And something magical happened here in the present - that ease continued. Because I wasn't basing my belief in myself on some "hard data" (exactly how many days do you have to brush your teeth in a row before you get awarded with the "daily toothbrusher" badge - and do you they take it away anytime you miss a day?) I was able to continue believing that I'm a person who brushes my teeth every day, and now that I feel up to it again, actually brushing my teeth still comes easy.

Today I continued doing my morning routine every day, and also washing my dishes every day. I also added in just 5 minutes of picking up around my house. I personally multitasked this one. One of my morning routine tasks is "movement" which just means "get 1000 steps for the day before moving on" (although I've cut that back to 500 for this week) and just 5 minutes of picking up the trash and clothes my kids leave scattered across the living room floor each day can be a substantial part of that - combine with putting away the clean dishes and I'm usually at 500 already.

These are daily tasks that I would've been doing every day in the same way even if I never got sick. This is the key to starting back without starting over. Slowly - as you feel up to it - adding back those repetitive maintenance tasks that you would've been doing anyway.

This doesn't immediately tackle the big problem areas that have cropped up - that's the whole point. Instead it eats away at them slowly while you regain your strength (or at least your footing.) When you're back at 100%, feel free to dive into the big projects. By then you'll have a strong foundation built back up to support that big work.

** WRITTEN REQUEST **
Extract the passage from the piece on restarting daily routines, starting with "This doesn't immediately" and going on through "that big work.", word for word.

** PROVIDED MATERIAL **
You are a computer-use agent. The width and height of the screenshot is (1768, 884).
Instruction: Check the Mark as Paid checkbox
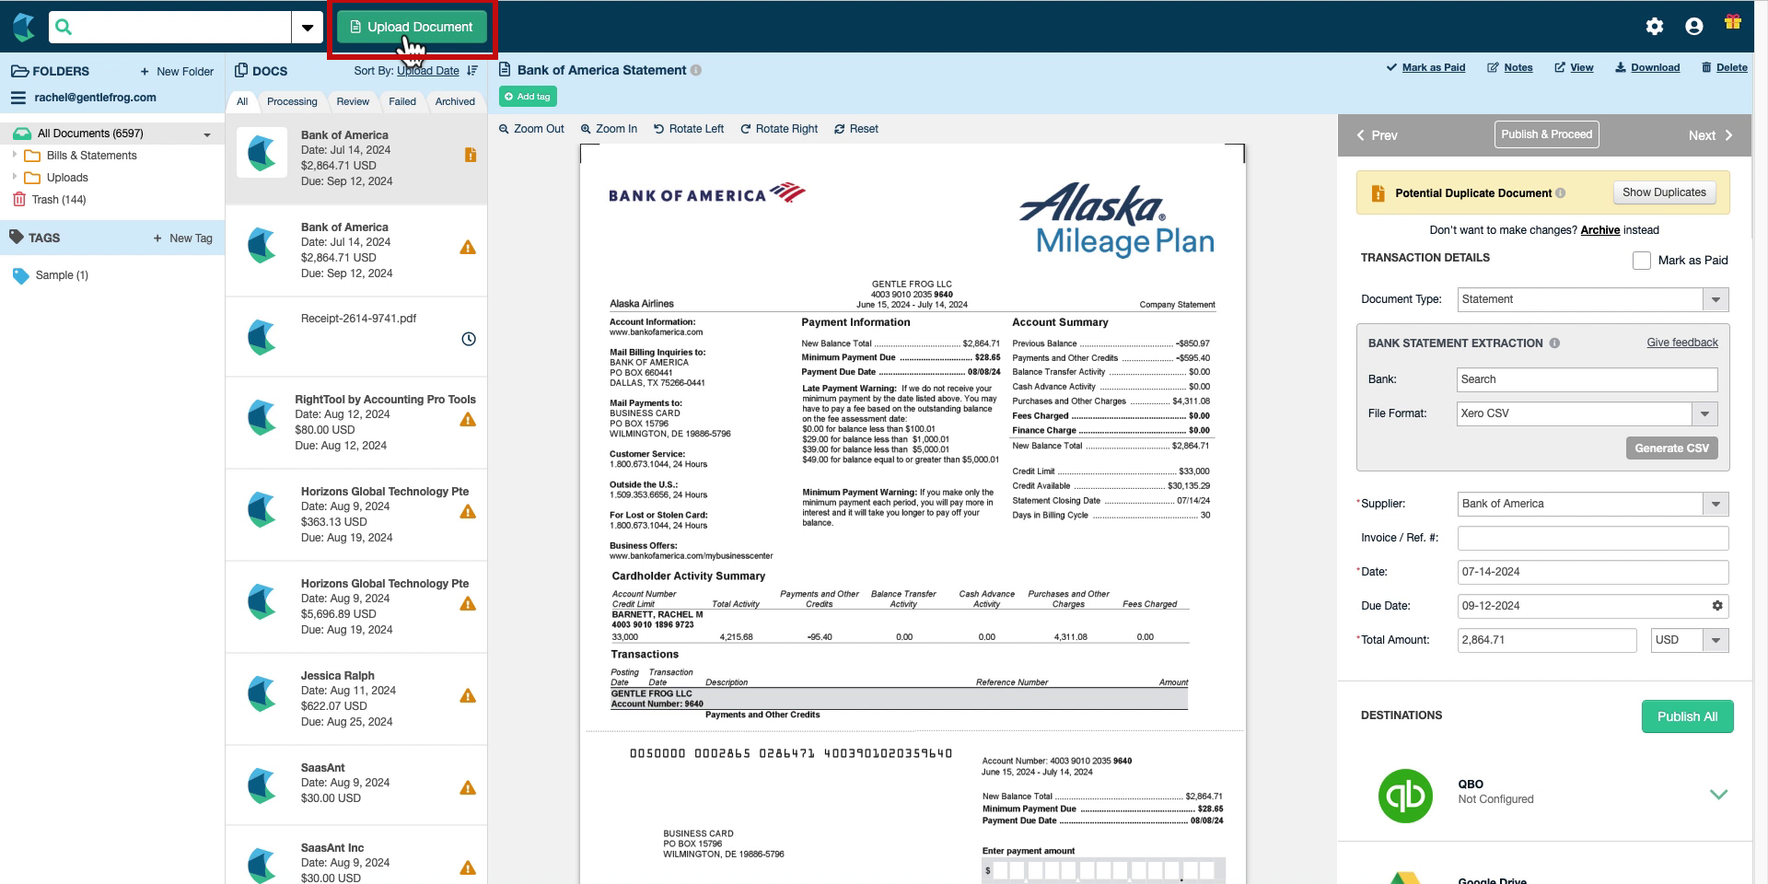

** OUTPUT FOR THIS EXERCISE **
This doesn't immediately tackle the big problem areas that have cropped up - that's the whole point. Instead it eats away at them slowly while you regain your strength (or at least your footing.) When you're back at 100%, feel free to dive into the big projects. By then you'll have a strong foundation built back up to support that big work.